Friday, October 23, 2009

Matisse and the Antique

Griffin Court, Modern Wing, 2009,
Renzo Piano, Architect
Art Institute of Chicago, Chicago, Illinois

Matisse looked at and thought about classical art. He created works based on antique precedents. The results were radical. I was particularly struck by this on a recent visit to the Art Institute of Chicago's splendid new Modern Wing.

In a third floor gallery are two Matisse bronze statuettes exhibited in a glass vitrine: Thorn Extractor and Woman Leaning on Her Hands. The Thorn Extractor depicts a figure in a startling version of the Spinario pose, a motif representing a seated youth removing a thorn from the sole of his foot. The term Spinario is from the Italian noun spina meaning thorn. I wrote about the Spinario figure in my last blog, “Andrea Riccio Lamp – New to The Metropolitan Museum of Art”, Monday, September 21, 2009.

Henri Matisse, Thorn Extractor, 1906, bronze,
7 15/16 x 5 ½ x 6 in. (20.3 x 14 x 15.2 cm)
Art Institute of Chicago, Chicago, Illinois

Matisse’s Thorn Extractor is bent over in concentration. The balance and repose of its ancestors are gone as well as the openness of limbs. Matisse’s Extractor is crunched up and awkward. His muscular left leg is straight, flush against the back support; his right leg is drawn up so that its knee almost reaches his right shoulder. It is a strong, dynamic formation with surface facets that animate the bronze as they catch light.

Henri Matisse, Woman Leaning on Her Hands,1905, bronze,
4 ¾ x 9 ¼ x 6 ¾ in. (12.11 x 25.5 x 17.2 cm)
Art Institute of Chicago, Chicago, Illinois

Adjacent is the artist’s Woman Leaning on Her Hands. The figure rises from the floor with outstretched arms. Her horizontal extension contrasts with the Thorn Extractor’s essentially vertical axis.
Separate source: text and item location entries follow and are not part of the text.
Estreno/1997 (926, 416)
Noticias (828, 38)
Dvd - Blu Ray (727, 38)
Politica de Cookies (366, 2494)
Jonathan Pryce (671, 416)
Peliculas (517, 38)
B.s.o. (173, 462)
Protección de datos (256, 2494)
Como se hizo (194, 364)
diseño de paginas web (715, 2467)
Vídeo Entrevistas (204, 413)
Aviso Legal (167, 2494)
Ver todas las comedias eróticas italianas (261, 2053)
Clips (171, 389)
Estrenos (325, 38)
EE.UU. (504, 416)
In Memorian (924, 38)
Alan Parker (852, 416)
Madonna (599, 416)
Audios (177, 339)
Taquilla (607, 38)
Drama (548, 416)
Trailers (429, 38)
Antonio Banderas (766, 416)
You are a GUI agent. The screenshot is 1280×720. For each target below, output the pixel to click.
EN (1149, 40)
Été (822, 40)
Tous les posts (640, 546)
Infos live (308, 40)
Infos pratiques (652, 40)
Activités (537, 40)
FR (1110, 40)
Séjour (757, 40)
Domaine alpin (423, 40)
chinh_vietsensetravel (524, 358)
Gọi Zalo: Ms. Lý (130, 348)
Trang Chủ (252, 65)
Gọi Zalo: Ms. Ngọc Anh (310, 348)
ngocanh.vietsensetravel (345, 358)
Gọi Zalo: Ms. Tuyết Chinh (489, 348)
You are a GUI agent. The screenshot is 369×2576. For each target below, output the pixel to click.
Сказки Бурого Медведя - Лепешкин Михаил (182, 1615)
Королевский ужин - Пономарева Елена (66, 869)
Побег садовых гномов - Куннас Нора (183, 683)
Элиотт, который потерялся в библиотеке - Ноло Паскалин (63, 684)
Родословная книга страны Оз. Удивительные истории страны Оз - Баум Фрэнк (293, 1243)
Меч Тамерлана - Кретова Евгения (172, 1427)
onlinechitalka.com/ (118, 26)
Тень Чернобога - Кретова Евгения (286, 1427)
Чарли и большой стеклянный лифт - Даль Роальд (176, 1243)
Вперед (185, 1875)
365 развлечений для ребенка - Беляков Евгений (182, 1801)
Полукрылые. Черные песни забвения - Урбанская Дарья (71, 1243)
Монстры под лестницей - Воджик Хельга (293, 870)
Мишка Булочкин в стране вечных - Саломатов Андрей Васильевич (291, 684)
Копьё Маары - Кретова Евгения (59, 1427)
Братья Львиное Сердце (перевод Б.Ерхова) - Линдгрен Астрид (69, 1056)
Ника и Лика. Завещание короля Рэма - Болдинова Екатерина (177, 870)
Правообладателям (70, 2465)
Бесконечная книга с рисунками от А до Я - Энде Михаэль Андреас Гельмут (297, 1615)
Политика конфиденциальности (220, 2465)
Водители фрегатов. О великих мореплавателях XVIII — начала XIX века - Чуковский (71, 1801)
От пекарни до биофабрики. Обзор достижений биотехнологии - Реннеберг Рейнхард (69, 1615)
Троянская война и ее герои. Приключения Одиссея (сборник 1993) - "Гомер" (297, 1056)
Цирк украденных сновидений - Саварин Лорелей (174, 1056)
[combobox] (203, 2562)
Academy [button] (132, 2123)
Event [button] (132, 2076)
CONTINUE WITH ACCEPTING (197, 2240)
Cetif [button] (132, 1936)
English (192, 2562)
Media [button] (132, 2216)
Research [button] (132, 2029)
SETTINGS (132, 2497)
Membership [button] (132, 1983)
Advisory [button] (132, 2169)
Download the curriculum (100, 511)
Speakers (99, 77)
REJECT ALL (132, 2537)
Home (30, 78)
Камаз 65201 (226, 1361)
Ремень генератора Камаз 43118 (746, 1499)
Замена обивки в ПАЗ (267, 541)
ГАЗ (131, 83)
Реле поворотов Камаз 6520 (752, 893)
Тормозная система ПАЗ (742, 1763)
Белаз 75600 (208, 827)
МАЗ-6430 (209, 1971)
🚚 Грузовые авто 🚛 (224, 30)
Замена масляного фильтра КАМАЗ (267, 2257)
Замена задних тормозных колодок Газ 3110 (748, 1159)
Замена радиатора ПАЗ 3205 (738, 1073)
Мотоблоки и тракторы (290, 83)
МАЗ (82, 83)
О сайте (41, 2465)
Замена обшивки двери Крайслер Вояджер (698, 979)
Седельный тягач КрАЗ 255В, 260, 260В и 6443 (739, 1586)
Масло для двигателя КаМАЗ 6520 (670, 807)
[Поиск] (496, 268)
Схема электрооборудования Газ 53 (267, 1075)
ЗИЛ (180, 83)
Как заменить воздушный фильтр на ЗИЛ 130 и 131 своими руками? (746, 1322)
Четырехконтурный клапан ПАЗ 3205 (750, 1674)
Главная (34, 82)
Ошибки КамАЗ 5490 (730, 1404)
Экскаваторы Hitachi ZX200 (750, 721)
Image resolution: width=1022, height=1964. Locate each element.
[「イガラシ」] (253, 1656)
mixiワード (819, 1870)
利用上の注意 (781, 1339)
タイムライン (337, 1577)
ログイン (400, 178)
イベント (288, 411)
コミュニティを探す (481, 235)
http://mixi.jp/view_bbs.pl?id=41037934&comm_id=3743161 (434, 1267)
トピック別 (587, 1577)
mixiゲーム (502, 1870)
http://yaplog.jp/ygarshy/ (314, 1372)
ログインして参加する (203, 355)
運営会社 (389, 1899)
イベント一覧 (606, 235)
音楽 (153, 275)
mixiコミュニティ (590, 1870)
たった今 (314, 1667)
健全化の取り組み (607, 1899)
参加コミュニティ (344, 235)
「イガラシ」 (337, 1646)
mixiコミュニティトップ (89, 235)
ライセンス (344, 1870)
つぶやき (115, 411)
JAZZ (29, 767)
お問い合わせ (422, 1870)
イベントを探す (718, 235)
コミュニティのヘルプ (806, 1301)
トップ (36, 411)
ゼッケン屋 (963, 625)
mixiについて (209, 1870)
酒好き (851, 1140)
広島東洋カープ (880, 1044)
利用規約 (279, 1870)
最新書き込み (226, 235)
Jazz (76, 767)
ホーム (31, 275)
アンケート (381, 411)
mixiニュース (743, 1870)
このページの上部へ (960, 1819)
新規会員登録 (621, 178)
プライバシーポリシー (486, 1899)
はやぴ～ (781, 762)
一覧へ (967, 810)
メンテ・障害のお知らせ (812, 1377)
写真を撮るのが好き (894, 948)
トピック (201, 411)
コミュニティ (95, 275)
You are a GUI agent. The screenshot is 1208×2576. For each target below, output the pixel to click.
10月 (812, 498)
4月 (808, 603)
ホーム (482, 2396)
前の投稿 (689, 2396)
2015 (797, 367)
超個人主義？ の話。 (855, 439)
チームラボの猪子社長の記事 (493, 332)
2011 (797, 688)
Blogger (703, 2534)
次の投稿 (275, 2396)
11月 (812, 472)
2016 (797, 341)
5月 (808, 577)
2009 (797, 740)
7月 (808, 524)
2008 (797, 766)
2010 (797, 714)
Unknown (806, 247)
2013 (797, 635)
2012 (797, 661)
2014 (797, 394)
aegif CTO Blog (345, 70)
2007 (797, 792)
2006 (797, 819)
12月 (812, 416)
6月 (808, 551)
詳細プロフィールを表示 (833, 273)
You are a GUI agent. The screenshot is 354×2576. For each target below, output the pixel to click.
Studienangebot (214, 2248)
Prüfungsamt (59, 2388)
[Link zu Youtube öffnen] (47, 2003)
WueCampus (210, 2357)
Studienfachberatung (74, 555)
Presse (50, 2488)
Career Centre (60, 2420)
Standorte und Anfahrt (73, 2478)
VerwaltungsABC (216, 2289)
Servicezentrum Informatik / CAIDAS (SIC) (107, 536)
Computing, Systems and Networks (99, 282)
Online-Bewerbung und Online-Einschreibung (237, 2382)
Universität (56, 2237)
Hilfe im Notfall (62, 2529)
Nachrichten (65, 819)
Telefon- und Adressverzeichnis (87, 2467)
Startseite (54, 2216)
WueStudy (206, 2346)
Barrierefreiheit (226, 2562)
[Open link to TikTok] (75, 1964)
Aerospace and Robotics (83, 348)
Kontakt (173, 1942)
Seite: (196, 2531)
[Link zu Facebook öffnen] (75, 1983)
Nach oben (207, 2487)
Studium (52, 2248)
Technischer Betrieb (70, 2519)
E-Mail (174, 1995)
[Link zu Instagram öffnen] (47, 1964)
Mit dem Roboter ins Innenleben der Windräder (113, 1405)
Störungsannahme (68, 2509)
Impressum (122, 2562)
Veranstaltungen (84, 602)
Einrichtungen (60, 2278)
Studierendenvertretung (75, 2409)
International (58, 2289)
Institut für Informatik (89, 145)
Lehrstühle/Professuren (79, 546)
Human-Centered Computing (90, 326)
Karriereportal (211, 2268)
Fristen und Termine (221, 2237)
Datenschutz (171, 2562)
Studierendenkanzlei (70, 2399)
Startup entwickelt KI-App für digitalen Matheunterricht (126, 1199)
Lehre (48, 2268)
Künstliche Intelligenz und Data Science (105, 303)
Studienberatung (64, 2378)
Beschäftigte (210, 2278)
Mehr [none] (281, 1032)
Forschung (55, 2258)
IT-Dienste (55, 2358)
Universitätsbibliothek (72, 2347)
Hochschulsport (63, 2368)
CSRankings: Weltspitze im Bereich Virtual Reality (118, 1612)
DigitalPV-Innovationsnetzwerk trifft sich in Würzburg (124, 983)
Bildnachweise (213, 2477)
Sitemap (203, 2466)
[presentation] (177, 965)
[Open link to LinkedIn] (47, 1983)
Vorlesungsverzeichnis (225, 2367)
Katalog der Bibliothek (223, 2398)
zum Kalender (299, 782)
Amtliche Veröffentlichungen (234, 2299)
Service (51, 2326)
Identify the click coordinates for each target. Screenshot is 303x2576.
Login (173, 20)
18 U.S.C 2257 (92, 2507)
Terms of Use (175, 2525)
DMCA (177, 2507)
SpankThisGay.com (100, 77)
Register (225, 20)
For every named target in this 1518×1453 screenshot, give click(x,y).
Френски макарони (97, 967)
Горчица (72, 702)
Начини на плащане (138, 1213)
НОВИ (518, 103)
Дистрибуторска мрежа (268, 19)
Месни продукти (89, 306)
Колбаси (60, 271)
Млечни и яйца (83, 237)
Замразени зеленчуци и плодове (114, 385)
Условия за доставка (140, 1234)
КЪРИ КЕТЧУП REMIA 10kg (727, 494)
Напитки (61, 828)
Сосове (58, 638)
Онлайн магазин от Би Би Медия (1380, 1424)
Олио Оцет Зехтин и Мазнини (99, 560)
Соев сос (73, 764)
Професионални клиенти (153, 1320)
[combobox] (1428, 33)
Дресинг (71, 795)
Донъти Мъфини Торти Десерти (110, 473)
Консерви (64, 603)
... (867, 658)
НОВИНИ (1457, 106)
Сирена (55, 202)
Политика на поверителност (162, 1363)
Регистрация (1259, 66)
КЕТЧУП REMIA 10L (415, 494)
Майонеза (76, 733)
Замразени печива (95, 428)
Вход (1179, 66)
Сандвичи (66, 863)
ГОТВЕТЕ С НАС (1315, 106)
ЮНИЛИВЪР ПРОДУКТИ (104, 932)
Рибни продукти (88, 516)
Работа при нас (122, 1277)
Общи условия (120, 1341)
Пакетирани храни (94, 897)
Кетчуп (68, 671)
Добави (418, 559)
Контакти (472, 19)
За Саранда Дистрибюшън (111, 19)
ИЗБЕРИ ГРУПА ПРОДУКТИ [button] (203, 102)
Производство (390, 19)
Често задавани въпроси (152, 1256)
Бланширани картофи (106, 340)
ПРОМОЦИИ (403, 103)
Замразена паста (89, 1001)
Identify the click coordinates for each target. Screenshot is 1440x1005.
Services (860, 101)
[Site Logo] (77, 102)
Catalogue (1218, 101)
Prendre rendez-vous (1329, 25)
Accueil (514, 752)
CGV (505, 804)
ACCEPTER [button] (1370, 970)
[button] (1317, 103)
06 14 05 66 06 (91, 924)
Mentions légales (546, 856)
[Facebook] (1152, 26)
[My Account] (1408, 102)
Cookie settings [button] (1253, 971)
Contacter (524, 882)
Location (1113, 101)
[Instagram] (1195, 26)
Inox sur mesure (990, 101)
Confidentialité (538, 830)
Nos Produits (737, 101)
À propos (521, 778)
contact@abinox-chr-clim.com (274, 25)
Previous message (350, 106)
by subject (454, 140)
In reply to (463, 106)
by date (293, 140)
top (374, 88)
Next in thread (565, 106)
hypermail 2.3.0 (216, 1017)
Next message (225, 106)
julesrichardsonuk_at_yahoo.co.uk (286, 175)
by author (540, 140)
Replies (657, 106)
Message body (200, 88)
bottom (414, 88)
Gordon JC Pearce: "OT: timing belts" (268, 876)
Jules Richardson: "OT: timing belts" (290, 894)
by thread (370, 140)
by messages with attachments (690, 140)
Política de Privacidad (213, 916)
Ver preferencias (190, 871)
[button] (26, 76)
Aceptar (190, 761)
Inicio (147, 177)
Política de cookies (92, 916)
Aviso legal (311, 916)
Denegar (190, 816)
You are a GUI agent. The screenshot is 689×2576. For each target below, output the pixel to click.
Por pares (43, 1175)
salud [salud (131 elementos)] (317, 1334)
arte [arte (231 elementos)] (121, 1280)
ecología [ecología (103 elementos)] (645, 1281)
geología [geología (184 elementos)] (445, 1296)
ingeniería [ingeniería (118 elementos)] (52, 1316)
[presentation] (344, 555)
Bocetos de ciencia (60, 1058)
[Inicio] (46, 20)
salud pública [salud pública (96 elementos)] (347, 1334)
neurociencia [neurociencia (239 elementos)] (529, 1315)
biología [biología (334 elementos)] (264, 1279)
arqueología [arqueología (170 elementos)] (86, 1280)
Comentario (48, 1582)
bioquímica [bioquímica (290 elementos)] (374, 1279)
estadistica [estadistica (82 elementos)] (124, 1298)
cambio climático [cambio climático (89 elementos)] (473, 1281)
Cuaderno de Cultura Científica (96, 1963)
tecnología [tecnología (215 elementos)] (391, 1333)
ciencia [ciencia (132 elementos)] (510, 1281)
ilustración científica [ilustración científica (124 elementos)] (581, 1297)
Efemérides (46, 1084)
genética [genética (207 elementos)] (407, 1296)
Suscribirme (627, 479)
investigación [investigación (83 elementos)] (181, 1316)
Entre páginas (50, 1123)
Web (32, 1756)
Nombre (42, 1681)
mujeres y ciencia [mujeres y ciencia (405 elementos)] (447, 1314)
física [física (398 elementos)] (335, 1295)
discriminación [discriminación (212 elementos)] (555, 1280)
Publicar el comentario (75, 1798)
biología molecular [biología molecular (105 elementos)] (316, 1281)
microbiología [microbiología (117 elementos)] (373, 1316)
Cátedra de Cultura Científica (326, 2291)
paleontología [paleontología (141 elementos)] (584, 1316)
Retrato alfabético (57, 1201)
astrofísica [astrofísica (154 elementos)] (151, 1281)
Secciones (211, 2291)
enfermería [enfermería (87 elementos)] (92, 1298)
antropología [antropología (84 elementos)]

Henri Matisse, The Geranium, autumn 1906, oil on canvas,
39 ½ x 32 1/8 in. (100.3 x 81. 5 cm)
Art Institute of Chicago, Chicago, Illinois

Henri Matisse, Thorn Extractor,
Detail of
The Geranium

On a nearby wall hangs an early Matisse still-life, The Geranium. Here the painter has included his own sculptures – specifically the two bronze statuettes on view in the glass showcase. The image bursts with light, color and life. Dated 1906, its unconventional nature astonishes.

Installation of works by Henri Matisse, Gallery 391A,
third floor, Modern Wing, Art Institute of Chicago, Chicago, Illinois

This is a wonderful gem of museum installation. Matisse’s original sculptural figures are exhibited next to the artist’s painting in which they are portrayed. All three works were created about the same time. The Thorn Extractor is dated the same year as the painting; the Woman Leaning on Her Hands a year earlier.

The Museum acquired the painting in 1932. The statuettes arrived decades later: the Woman in 1992 and the Thorn Extractor in 2008. The Extractor came as a gift from the Ruth Stanton Family Foundation. I’d like to think that some astute person or persons from this Foundation recognized and seized the fortunate opportunity to complete this painting/bronze statuette juxtaposition – a happy circumstance.

Matisse and the Spinario also reminds us that art talks about art as it redefines and builds on the past. You will recognize more of this as your visual vocabulary increases. Continue to look. The enrichment is there for the seeing.